Así estábamos, señores, mientras en
Francia
seguían las cosas su curso natural. Volviendo pues (aunque en una misma lección haya de explicar dos cosas diversas, porque no haré más que apuntar lo que después explanaré), volviendo al estado en que se hallaba Francia, que era sin duda alguna entonces la nación
principal
del orbe literariamente considerada, no olvidaremos que acababa
Montesquieu
de dar
su
Espíritu de las leyes,
Voltaire acababa de escribir su
Ensayo sobre las costumbres
y su
Siglo de Luis XIV,
Diderot y D'Alembert daban principio a su
Enciclopedia,
el
movimiento seguía en sentido filosófico, y la literatura se resentía de ese mismo movimiento. El hombre principal del siglo, por unos criticado, por otros aplaudido, todavía no había llegado a adquirir el alto predominio que tuvo después; pero festejado por los reyes, halagado aunque sin ser querido hasta por la corte de Francia; llamado por el rey de Prusia, dominaba ya la sociedad del mismo modo que la literatura con su estilo claro, correcto, no lleno de aquellas dotes que resplandecen en Bossuet, no con la sencillez clásica de Fenelon, pero sin hinchazón, manifestando un juico claro como ninguno en el mundo; mezclando todo esto con una
sencillez
admirable, sin afectación, y dedicando todas estas dotes de estilo a extender y sustentar los dogmas de su filosofía. Pero al mismo tiempo iba a levantarse no de Francia misma, sino de un pueblo de la Suiza donde se hablaba el idioma francés, de una república de un estado protestante donde había imperado la secta de Calvino y había ejercido una intolerancia igual a la de la misma Roma a la cual combatía; de aquel país donde se hablaba un francés correcto, demasiado correcto, iba, digo, a levantarse un hombre de especie
nueva
que había de influir tanto como Voltaire en el mundo; que había de dirigirse particularmente a la política; que había de conmover no solo los tronos, sino la sociedad toda; que había de tener no solo admiradores como su famoso contemporáneo Voltaire, sino devotos, hombre en quien relucían muchas dotes del verdadero clasicismo, a pesar de que de este se apartase en otras y no pocas cosas; hombre diferente de los de su siglo; hombre en quien iban hermanados con la filosofía moderna que despreciaba, aunque en parte procesándola, el espiritualismo, la devoción verdadera y los principios
religiosos,
si bien no los de nuestra religión; hombre en fin en quien había cosas que le constituían en un ente de especie nueva, y al cual, quien quiera que tenga un alma sensible no puede menos de admirar, aunque le admire llorando.
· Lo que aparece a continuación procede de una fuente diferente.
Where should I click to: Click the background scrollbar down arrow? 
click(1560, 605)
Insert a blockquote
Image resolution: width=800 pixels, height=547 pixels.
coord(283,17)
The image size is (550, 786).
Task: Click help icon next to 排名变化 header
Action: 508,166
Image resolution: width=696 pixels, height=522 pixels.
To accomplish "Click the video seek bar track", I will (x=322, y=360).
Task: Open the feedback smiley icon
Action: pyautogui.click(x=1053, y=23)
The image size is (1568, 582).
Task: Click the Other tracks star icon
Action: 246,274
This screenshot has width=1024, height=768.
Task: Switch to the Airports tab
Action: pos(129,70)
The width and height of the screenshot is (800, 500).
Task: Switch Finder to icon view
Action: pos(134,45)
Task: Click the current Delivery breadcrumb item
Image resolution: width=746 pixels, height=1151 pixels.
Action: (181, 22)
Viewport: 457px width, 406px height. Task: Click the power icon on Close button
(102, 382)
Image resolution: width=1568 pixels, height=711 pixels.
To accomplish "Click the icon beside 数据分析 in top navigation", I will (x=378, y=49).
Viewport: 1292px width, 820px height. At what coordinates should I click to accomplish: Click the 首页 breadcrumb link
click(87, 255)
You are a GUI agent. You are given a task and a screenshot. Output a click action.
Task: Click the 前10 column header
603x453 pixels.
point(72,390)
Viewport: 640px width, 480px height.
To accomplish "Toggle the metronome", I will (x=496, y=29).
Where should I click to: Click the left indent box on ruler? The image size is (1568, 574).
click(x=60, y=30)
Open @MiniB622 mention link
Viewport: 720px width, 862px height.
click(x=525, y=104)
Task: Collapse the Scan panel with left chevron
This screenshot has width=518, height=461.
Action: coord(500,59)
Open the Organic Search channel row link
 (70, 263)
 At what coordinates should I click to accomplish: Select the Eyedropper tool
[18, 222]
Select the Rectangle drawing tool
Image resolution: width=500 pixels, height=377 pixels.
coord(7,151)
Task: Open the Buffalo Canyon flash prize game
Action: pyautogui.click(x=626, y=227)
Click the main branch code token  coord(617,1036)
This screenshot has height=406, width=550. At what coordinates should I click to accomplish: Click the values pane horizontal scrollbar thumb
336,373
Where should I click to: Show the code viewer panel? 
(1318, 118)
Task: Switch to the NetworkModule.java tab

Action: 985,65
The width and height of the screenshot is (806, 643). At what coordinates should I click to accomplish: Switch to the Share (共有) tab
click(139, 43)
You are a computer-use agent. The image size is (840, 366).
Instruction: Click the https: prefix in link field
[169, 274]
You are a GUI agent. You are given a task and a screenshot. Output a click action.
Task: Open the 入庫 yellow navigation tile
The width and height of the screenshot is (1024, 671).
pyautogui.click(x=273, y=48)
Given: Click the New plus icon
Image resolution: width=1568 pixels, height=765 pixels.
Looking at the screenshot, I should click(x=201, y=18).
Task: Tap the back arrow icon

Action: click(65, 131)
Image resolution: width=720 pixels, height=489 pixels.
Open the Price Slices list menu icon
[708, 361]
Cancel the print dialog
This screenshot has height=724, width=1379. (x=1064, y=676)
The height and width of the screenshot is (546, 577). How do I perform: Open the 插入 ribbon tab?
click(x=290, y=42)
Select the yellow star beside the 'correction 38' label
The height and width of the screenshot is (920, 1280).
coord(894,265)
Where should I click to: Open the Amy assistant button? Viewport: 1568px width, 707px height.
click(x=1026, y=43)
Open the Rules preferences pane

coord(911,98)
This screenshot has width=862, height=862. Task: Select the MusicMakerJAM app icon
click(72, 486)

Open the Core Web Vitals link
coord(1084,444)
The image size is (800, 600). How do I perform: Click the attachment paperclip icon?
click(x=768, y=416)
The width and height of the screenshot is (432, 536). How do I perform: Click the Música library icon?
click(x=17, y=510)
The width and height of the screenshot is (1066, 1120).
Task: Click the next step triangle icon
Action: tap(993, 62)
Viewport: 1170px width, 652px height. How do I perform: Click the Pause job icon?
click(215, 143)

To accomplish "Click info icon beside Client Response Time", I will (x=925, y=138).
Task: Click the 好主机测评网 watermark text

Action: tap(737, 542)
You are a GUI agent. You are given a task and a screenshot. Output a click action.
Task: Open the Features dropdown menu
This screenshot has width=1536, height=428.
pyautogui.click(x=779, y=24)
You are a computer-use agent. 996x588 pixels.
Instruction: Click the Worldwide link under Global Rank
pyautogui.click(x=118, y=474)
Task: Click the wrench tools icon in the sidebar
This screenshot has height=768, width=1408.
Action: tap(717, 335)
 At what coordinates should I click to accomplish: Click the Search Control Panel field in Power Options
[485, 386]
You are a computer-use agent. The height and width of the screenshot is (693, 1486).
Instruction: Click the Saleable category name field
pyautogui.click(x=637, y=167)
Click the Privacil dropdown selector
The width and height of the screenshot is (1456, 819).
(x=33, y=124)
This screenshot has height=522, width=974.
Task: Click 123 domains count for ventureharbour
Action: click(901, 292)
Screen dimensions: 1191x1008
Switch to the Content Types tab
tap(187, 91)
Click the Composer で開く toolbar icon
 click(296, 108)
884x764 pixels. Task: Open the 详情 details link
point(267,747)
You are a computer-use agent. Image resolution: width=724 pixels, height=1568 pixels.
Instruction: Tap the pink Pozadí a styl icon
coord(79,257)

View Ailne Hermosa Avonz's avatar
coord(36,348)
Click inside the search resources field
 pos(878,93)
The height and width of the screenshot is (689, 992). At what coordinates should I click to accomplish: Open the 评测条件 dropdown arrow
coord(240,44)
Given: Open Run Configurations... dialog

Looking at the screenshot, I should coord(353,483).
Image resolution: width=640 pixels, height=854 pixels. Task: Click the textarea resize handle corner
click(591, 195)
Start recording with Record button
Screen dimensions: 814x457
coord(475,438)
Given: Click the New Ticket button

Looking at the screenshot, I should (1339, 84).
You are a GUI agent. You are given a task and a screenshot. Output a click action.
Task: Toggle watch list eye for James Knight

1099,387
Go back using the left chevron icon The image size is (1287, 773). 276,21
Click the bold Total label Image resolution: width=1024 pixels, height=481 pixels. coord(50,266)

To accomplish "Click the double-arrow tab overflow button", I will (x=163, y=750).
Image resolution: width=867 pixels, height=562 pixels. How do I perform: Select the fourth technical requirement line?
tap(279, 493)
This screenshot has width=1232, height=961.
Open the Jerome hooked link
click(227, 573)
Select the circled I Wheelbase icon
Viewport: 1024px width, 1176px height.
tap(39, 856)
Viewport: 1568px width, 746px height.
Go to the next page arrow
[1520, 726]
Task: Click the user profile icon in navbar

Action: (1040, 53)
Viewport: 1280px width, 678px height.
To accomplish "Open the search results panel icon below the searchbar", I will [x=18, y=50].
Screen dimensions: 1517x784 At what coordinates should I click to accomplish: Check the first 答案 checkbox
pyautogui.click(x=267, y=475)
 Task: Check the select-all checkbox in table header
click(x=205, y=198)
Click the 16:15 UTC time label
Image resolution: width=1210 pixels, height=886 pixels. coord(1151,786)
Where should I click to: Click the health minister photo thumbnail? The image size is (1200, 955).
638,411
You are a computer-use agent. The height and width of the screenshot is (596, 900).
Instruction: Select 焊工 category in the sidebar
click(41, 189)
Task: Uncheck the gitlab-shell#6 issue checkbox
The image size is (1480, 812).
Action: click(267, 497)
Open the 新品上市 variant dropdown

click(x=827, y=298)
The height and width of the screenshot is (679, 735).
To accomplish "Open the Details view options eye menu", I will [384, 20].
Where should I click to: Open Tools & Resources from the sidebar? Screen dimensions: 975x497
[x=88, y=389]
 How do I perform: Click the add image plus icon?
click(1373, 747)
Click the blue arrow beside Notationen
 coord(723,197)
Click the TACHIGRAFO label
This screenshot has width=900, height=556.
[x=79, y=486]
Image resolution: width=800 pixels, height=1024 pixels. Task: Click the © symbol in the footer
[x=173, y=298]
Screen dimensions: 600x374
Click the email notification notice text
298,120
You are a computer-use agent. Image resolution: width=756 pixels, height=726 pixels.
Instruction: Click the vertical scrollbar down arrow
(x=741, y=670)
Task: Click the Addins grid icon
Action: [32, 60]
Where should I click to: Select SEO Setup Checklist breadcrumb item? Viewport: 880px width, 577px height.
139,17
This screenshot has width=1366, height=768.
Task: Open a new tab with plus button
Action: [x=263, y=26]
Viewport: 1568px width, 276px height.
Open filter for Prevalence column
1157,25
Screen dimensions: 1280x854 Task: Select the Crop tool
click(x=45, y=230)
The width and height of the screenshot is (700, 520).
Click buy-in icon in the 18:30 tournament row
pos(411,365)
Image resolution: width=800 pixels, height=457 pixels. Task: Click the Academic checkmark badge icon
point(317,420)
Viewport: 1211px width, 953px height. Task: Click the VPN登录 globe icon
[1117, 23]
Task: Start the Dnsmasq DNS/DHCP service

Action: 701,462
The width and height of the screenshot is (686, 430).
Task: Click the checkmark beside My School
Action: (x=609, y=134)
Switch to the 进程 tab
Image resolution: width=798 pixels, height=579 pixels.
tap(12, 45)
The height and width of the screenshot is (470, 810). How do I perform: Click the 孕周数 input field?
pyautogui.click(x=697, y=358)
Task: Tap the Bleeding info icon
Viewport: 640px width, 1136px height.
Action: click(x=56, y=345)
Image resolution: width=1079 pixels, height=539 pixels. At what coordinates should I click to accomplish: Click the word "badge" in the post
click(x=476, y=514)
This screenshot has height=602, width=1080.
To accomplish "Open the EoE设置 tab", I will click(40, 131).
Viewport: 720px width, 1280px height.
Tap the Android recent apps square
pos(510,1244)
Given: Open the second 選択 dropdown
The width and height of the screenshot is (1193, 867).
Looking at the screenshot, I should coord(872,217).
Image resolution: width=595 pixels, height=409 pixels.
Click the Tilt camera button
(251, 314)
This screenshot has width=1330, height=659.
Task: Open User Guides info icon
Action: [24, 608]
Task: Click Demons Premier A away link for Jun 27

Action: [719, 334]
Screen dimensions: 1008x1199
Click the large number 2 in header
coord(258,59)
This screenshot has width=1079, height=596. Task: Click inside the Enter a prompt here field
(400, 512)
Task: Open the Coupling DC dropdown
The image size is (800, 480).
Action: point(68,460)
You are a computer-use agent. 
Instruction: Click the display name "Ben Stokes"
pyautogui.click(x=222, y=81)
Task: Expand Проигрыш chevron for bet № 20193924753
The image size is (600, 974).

Ya se entenderá que quiero hablar del filósofo de Ginebra, de Juan Jacobo
Rousseau.
Cómo empezó su carrera; el influjo que ejerció en Francia; cómo le era disputado este influjo; cómo al mismo tiempo la filosofía, en medio de estas contiendas siguió creciendo; cómo se extendió a Italia y empezó a dar frutos; cómo no penetró directamente en Inglaterra, donde había una literatura
aparte;
cómo vino a España y se modificó en tiempo de Carlos III, será asunto de la lección siguiente y de algunas posteriores.